Then, they have to climb back up...

A related trope is when the heroes make it across safely, but have to cut the ropes themselves to prevent their pursuers following them.

In other cases the rope bridge is an obstacle in itself. Many a band of brave adventurers find themselves walking one by one across the rickety bridge. Often a single plank will fall out from under the hero (or a Red Shirt) leaving them either hanging from the ropes or plummeting to their doom.

It's interesting in the field of Bamboo Technology that they can build elaborate death traps that work for a thousand years, but can't build a rope bridge that will last for ten. Who knows, maybe it's the water or the sea air.

In ice-bound regions, a snow bridge works on the same principle.

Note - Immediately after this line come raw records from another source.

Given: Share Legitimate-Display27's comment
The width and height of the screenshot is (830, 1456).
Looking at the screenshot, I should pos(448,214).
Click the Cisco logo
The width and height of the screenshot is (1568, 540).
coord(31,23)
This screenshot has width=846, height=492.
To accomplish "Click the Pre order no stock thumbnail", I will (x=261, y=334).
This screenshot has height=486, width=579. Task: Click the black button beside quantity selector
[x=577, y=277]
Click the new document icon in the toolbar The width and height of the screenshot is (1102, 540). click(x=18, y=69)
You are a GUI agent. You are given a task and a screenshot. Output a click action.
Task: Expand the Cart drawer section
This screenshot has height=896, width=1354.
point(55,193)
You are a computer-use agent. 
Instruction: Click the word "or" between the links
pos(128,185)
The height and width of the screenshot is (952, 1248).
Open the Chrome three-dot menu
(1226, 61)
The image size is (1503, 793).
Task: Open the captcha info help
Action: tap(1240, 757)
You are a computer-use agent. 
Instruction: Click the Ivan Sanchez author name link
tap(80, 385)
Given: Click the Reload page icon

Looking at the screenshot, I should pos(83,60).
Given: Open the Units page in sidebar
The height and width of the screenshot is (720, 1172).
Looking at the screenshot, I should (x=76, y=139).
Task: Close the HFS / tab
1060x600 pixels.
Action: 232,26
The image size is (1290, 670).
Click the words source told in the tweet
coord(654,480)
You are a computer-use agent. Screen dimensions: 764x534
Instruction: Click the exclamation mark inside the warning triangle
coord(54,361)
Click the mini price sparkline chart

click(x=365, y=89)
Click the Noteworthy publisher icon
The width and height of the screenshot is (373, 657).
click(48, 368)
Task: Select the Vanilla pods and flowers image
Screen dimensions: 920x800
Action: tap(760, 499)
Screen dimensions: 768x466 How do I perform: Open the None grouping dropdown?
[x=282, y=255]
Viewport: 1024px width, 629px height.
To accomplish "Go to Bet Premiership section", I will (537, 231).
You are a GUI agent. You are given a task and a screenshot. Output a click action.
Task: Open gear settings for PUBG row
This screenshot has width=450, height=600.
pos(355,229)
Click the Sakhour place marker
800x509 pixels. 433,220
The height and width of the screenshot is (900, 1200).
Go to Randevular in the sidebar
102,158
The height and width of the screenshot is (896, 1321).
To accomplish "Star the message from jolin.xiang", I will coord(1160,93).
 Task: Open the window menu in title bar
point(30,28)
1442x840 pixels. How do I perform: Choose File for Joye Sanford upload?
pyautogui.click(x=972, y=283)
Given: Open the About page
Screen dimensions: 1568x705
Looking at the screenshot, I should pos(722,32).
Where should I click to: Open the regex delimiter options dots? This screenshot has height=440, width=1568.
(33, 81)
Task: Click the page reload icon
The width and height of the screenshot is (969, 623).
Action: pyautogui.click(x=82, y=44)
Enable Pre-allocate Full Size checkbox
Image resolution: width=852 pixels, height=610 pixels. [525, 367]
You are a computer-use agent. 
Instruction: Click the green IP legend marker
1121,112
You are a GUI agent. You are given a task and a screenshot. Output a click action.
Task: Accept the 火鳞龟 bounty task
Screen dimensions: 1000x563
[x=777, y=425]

Examples of Rope Bridge include:


Anime[]

  • Futari wa Pretty Cure, episode 6, offers a subversion: The bad guy chases the girls onto the bridge, but he is too heavy for it; his first step snaps the ropes and breaks the planks, plunging him into the river below just as the girls reach the other end.
  • Subverted in Sailor Moon, episode 171. Sailor Venus and Pluto are being chased by Mooks across a Rope Bridge, which (predictably) fails before they reach the other end, causing the mooks to plummet down. Sailor Venus conjures a magical chain to support the two of them, and it seems that all they have to do is to climb up... but a Reveal Shot follows, showing that the other end of the chain is being held by the Big Bad, who happily releases it, causing the heroes to fall to certain doom. (They survive, of course — ironically, because of the Big Bad's unwillingness to just let them die like that.)
  • Lampshaded in episode 33 of Detective Conan: The kids get to the other side a rope bridge without a problem and Conan comments that this kind of bridge would always fall if it was in a movie... at which point, the old ropes suddenly come apart and the bridge completely collapses, leaving them with no way back.
    • In the seventh movie, Hattori Heiji rides a motorbike over a collapsing rope bridge.
  • This occurred in Dragon Ball GT: A Hero's Legacy when Goku Jr. and Puck attempt to cross it.
  • The first Pokémon example occurred in the episode, "Bulbasaur and the Hidden Village", the protagonists attempt to cross a rope bridge, but the wind rips the bridge apart. Brock loses his grip and falls into the river while Ash manage to keep his grip and pulls himself to safety with Misty and Pikachu clinging on him.
    • Later episodes feature rope bridges and none or very few of them end without the bridge being destroyed.
    • Magical Pokémon Journey has a non-breaking rope bridge...that some Hoppips manage to fall off anyway (being so light that wind blows them around, they all wind up back on the bridge at the next breeze).
  • Variant in Rurouni Kenshin: Kenshin purposely destroys the wooden bridge he and Misao are trapped on in order to avoid a fight and make the quickest getaway.
  • Inuyasha: Jaken and Rin are confronted by a villain in the middle of a rope bridge. In a subversion, the bridge breaks because Jaken's attempt to defend himself and Rin relies on fire which burns the ropes and breaks the bridge causing all three of them to plunge into the gorge below.

Film[]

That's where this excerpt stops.